I Taught Myself to Live Simply

By: Anna Akhamatova

I Taught Myself to Live Simply

I taught myself to live simply and wisely,
to look at the sky and pray to God,
and to wander long before evening
to tire my superfluous worries.
When the burdocks rustle in the ravine
and the yellow-red rowanberry cluster droops
I compose happy verses
about life's decay, decay and beauty.
I come back. The fluffy cat
licks my palm, purrs so sweetly
and the fire flares bright
on the saw-mill turret by the lake.
Only the cry of a stork landing on the roof
occasionally breaks the silence.

If you knock on my door
I may not even hear.


Here are some words that you might not know the definition of:

Superfluous- unnecessary, especially through being more then enough

burdocks- flower plant

ravine- a deep narrow gorge with steep sides

rowanberry- shrubs or trees

turret- small tower on top of a large tower or at the corner of a building or wall, typically of a castle


  • taught herself to pray to god
  • taught herself to distract herself from irrelavent worries
  • to look at decay of the earth in a beautiful way
  • to admire her scene/situation
  • to enjoy and live life in peace and quiet


Diction: formal language/descriptive and not talking to a friend. No allusions, no figurative devices but language like adjectives to create emphasis on words.

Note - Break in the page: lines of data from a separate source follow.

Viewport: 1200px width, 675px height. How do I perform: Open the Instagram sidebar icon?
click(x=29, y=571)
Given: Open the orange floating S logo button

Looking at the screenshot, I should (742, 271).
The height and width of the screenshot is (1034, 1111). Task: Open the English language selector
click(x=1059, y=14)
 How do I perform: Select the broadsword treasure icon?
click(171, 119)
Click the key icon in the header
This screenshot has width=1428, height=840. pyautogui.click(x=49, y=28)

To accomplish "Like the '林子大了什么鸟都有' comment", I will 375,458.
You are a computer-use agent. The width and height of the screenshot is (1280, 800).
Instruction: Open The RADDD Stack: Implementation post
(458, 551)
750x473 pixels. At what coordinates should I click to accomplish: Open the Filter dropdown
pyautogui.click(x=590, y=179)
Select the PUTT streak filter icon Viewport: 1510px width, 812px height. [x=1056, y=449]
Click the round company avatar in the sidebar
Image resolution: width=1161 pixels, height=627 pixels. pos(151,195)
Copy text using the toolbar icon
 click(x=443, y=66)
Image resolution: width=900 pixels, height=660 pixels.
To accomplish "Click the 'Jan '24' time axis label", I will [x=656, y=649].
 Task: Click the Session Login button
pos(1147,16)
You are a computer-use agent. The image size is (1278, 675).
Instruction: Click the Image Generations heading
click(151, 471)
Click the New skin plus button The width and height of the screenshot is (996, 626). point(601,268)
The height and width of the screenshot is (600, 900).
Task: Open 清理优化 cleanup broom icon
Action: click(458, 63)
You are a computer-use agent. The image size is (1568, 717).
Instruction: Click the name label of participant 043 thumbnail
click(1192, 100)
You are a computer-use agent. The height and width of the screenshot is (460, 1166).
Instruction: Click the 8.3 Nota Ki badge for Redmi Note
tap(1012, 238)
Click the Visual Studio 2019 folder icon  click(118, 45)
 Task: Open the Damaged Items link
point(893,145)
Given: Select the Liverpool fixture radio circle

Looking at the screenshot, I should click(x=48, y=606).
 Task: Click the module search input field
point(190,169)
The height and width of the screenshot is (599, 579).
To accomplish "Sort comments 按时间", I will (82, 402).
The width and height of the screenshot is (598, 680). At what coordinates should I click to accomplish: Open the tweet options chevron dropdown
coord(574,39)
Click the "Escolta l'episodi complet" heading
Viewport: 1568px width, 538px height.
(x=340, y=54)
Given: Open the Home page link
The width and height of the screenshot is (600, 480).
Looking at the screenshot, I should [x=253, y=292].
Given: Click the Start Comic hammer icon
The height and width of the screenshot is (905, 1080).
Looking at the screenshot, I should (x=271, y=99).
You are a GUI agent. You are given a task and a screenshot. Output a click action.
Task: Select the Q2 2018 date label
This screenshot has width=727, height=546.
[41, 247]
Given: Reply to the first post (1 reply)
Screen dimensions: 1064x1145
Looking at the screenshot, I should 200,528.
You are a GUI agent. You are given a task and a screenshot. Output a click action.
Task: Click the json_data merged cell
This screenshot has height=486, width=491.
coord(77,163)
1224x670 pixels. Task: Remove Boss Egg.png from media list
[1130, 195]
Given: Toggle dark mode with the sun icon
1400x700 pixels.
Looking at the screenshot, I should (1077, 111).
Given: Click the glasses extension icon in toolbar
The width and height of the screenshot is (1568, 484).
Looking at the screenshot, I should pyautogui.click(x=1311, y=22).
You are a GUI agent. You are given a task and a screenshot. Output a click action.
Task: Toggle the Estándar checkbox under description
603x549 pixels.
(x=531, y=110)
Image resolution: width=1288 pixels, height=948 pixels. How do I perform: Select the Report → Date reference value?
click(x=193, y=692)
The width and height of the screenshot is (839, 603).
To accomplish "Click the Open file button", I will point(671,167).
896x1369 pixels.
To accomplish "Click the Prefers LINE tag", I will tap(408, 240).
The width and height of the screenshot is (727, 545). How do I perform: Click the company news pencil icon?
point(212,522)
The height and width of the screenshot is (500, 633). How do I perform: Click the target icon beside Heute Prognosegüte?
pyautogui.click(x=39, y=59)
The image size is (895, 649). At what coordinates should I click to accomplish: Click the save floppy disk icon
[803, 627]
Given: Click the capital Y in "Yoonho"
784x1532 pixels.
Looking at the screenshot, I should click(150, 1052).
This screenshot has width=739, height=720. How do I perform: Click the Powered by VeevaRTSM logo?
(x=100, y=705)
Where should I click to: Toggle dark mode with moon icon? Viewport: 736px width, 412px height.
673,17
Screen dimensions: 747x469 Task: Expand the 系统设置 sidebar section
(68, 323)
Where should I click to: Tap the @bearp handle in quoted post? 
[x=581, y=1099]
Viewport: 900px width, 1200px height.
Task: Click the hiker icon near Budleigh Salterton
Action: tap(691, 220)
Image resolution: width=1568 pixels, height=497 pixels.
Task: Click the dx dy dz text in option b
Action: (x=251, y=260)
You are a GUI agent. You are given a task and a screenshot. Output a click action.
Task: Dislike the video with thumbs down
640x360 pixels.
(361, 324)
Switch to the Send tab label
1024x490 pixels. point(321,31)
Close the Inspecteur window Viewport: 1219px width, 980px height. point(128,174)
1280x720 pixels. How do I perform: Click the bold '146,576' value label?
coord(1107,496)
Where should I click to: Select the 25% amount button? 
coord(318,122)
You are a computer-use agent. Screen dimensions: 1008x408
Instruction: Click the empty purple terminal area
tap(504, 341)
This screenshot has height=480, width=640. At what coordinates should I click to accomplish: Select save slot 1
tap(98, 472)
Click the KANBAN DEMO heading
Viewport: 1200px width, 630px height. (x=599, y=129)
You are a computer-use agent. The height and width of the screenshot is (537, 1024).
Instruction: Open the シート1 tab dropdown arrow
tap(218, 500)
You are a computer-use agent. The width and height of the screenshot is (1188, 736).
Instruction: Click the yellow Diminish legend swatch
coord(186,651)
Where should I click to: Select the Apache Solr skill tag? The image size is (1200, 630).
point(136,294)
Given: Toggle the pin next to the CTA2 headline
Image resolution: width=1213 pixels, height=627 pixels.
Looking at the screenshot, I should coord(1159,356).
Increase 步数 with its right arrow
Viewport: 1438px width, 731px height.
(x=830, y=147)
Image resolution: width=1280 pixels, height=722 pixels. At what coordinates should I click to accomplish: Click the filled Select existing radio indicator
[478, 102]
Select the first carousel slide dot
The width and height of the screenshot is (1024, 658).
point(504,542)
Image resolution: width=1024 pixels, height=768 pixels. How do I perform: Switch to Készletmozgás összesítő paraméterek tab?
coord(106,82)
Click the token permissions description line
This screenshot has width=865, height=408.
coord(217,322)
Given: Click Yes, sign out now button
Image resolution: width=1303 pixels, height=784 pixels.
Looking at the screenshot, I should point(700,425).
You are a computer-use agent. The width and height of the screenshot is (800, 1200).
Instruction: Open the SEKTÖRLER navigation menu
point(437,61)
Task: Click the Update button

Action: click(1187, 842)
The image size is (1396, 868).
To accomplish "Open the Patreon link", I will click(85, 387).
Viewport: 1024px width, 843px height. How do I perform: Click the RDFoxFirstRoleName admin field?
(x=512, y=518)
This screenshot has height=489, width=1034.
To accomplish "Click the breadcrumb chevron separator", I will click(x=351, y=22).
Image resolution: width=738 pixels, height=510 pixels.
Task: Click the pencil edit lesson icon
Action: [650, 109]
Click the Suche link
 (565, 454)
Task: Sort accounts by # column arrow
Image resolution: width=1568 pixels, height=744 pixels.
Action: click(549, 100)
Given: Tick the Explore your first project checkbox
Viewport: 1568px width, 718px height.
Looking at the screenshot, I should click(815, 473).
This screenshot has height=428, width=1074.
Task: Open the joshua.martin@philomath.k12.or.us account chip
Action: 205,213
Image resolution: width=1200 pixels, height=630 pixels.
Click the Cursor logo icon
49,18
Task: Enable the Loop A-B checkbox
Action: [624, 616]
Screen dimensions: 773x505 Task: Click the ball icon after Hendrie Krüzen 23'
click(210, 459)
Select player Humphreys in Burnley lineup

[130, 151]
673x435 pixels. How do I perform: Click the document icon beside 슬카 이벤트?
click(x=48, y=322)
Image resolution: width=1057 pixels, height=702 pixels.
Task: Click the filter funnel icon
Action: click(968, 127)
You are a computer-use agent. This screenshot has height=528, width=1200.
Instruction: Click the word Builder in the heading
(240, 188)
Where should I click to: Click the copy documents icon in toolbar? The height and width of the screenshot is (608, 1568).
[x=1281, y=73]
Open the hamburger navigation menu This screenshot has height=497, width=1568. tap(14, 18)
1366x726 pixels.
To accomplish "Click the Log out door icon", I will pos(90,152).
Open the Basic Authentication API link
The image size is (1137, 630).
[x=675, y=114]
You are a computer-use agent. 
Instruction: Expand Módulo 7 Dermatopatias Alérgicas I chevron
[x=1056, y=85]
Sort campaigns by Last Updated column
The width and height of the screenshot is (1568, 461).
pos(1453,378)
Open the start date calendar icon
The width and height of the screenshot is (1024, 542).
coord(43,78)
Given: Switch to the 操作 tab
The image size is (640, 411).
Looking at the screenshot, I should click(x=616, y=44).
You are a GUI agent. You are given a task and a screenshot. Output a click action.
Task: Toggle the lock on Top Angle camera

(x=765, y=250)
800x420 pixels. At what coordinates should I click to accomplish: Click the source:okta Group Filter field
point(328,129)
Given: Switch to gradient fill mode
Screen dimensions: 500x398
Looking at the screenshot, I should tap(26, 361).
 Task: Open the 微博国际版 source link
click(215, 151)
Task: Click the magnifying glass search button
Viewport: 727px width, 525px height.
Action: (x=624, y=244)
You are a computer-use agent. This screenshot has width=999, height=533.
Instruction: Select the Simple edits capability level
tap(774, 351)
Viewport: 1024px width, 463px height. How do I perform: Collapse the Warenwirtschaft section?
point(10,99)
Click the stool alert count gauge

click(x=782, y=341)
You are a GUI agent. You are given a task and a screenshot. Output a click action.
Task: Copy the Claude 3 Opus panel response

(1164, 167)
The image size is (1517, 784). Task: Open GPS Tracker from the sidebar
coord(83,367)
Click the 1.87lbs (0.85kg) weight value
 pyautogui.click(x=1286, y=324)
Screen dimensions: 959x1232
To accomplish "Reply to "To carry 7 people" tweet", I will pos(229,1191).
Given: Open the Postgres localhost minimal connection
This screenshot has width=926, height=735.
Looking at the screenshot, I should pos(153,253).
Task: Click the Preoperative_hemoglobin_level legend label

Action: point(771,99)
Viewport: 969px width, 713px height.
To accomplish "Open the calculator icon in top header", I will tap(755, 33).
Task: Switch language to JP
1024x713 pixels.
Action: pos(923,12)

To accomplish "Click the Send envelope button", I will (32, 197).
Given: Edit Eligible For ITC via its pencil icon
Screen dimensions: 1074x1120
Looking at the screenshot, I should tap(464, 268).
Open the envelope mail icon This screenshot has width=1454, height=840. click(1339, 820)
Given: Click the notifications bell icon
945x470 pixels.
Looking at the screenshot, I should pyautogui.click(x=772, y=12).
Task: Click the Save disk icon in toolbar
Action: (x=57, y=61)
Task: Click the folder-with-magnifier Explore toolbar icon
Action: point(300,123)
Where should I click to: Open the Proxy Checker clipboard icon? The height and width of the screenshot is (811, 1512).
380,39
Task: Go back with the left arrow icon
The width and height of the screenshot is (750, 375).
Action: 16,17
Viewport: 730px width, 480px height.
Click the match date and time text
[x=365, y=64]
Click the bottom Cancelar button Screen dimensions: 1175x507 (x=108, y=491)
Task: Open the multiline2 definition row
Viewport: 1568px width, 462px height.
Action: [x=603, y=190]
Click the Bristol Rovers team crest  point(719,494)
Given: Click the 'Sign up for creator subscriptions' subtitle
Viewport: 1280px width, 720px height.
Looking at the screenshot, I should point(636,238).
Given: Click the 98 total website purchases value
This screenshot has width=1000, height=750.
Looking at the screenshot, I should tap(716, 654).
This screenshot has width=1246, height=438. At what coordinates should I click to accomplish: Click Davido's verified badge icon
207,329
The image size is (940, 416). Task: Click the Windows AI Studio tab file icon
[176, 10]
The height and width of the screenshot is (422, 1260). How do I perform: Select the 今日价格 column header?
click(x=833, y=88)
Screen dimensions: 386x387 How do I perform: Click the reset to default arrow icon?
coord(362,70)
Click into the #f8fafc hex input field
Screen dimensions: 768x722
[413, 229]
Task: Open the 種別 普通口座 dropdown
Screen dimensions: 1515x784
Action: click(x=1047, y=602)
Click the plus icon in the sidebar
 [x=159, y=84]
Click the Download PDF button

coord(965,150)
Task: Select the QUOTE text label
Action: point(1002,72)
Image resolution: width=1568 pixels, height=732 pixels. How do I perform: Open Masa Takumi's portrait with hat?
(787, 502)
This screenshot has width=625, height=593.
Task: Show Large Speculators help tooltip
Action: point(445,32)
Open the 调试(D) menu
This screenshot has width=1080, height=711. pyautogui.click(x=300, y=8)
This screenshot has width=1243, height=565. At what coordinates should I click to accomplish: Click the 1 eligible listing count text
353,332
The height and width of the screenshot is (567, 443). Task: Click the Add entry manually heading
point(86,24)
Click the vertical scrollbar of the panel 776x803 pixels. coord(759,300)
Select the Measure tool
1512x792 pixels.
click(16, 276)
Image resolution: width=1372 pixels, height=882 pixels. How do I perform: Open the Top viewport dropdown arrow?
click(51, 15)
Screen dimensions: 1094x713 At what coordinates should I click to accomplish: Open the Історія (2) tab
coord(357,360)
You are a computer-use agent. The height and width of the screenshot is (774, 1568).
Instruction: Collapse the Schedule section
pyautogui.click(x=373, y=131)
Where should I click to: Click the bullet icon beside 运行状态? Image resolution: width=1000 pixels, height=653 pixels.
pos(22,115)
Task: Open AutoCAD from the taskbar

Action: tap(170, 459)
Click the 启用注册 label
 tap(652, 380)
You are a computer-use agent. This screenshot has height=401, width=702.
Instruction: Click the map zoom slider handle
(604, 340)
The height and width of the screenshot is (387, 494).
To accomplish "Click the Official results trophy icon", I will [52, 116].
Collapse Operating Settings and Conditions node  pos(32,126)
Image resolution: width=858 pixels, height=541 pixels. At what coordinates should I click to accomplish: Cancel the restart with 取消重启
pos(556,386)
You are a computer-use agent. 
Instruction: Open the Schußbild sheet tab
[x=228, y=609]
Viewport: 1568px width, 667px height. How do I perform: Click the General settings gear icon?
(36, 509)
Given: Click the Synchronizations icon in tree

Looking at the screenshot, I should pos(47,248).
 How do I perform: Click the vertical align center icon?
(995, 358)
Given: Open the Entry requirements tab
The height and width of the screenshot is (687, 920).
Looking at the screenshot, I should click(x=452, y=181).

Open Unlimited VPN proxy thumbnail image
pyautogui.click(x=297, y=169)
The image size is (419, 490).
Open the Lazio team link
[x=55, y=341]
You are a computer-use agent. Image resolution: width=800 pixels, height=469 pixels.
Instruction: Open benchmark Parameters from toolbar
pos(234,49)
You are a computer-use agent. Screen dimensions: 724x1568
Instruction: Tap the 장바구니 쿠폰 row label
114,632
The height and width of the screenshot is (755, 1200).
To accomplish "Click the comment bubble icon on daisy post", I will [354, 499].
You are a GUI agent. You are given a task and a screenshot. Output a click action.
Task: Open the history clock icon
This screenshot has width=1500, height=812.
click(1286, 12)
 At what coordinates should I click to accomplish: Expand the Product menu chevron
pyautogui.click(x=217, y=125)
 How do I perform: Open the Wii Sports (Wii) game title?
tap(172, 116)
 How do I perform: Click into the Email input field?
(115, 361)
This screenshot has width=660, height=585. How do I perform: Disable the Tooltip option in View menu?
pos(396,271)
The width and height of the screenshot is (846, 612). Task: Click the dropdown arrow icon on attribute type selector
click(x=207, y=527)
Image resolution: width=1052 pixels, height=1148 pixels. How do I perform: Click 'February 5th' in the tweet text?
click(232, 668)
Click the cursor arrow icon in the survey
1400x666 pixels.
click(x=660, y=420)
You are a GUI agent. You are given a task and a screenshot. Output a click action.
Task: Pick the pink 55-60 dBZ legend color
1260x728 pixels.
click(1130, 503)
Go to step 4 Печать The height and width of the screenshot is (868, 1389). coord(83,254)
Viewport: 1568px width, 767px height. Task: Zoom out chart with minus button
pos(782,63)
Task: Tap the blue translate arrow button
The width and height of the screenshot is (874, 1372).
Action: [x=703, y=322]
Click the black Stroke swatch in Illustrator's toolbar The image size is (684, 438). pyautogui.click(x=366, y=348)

  • Poem doesnt necessarilly tella story but authors way of life
  • calming mood and an emotion of serenity/nirvana
  • author seems to be talking to reader, she says " If you knock, I may not even hear you"
  • Isn't telling us something imperative, so there is no reason not to believe her
  • Authors tone is also calm because she refers to nature repeatidly, peaceful motif. (ex: sky, bordocks, ravine, rowanberry, cat, fire, lake, stork)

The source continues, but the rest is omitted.